◆ TASK DIRECTIONS:
Repeat the data exactly, please.

◆ INPUT DATA:

▼

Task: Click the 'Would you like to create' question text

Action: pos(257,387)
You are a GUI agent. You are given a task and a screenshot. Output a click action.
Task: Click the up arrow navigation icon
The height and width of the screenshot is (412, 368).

▲

◆ WRITTEN ANSWER:
Task: Click the 'Would you like to create' question text

Action: pos(257,387)
You are a GUI agent. You are given a task and a screenshot. Output a click action.
Task: Click the up arrow navigation icon
The height and width of the screenshot is (412, 368).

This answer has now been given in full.